Setting encoding for a text file in the URL ( #UTF-8 at the end e.g.) does not work
I would like on a web page to instruct browser that the text file referenced by a link has a specific encoding -- in my case UTF-8. Neither specifying mapping by charset="UTF-8" in the HTTP A element nor concatenating #UTF-8 to the end of href value works with Firefox which seem to simply use its default encoding always... Is there a way to divert from Firefox default encoding by specifying information on the linking page? (text files have no header to have meta tags)
Alle antwoorden (5)
For text files opened locally there is a pref to force UTF-8 encoding. For links on a web page Firefox relies on what the server sends. If the server doesn't send an encoding the you can override this via "View -> Text Encoding". If the server sends an encoding that this is the wrong encoding then you may not be able to override this. These days servers should send files by default as utf-8 encoding and no longer use the 8 bit Western or Windows encoding.
I have checked by Inspect Element and found server seems to send utf-8 for the linking page correctly, and sends just a plaintext.css for the plain text file where I cannot see anything about character set.
The linking page is HTML 4.01 Transitional, so the charset attribute for the link is according to the HTML specs and which seems not to be interpreted by Firefox.
When I open the link Central European (ISO) is selected automatically in View -> Text Encoding -- I have played around editing preferences Fonts & Colors -> Advanced -> Text Encodig for Legacy Content, but irrespective of my choice there always Central European (ISO) is set in View -> Text Encoding I have not started restarting Firefox, just Ctrl-F5 for both the linking page and the linked plaintext file.

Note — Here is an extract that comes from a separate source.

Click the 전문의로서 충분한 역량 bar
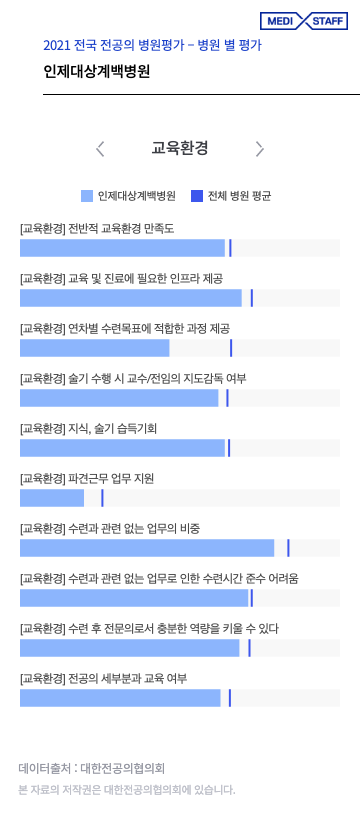 (x=180, y=648)
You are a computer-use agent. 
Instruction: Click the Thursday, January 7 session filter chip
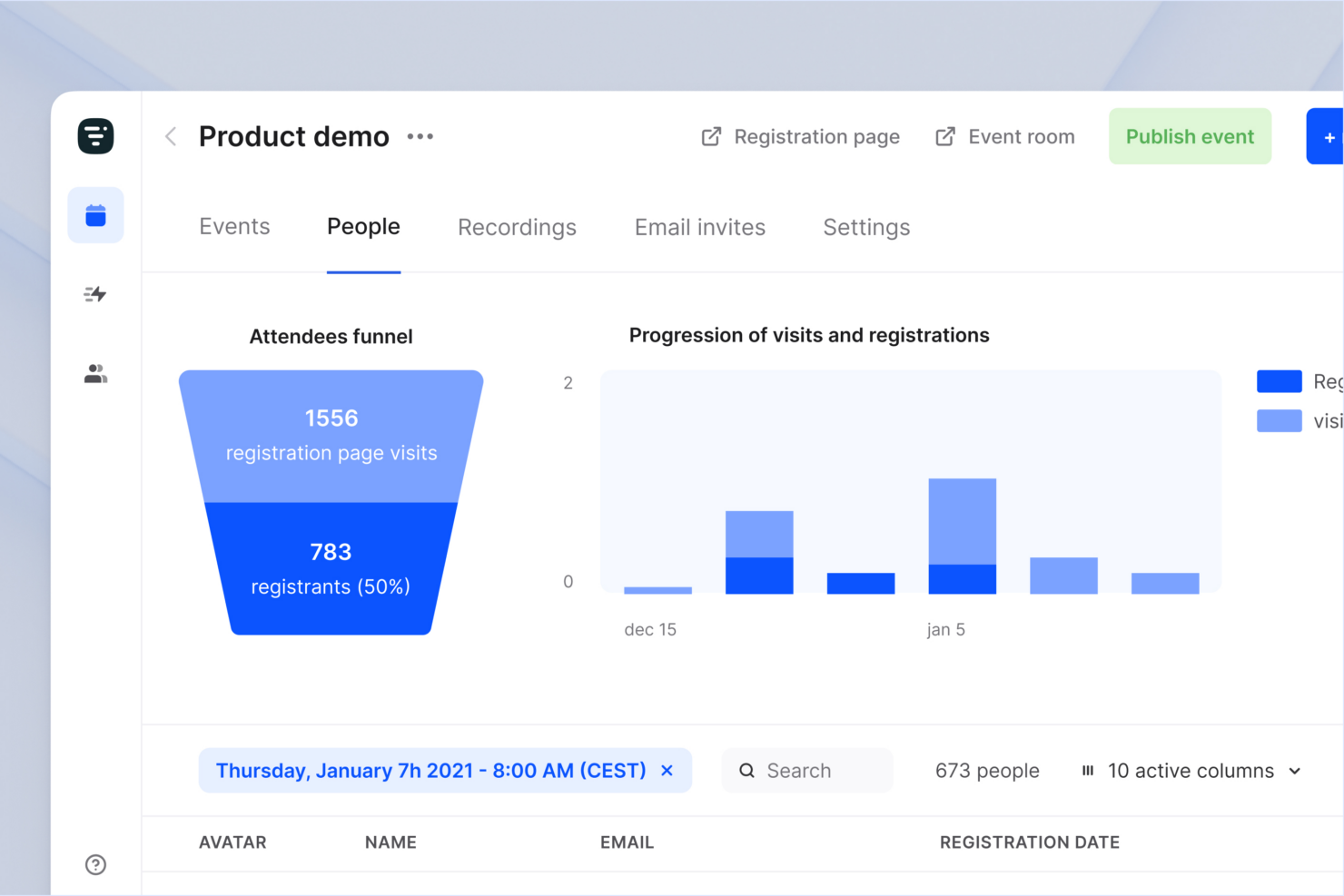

I would expect Firefox to properly handle at least one of
- charset="utf-8" in the linking A element or
- the #UTF-8 suffix in the URI.
I have even tried playing with adding attribute type = "text/plain; charset=UTF-8" to the link, but the behavior has not changed [View -> Text -> Encoding: Central-European (ISO) selected automatically]
In the meanwhile I could achieve what I wanted by playing around with .htaccess files. For some reason the server did not respect AddCharset just AddDefaultCharset. Hence I had to create separate sub directories for files with different encodings.
However charset attribute of the A element has become obsolete only in HTML 5. I would expect browsers to recognize that for valid HTML 4.01 documents.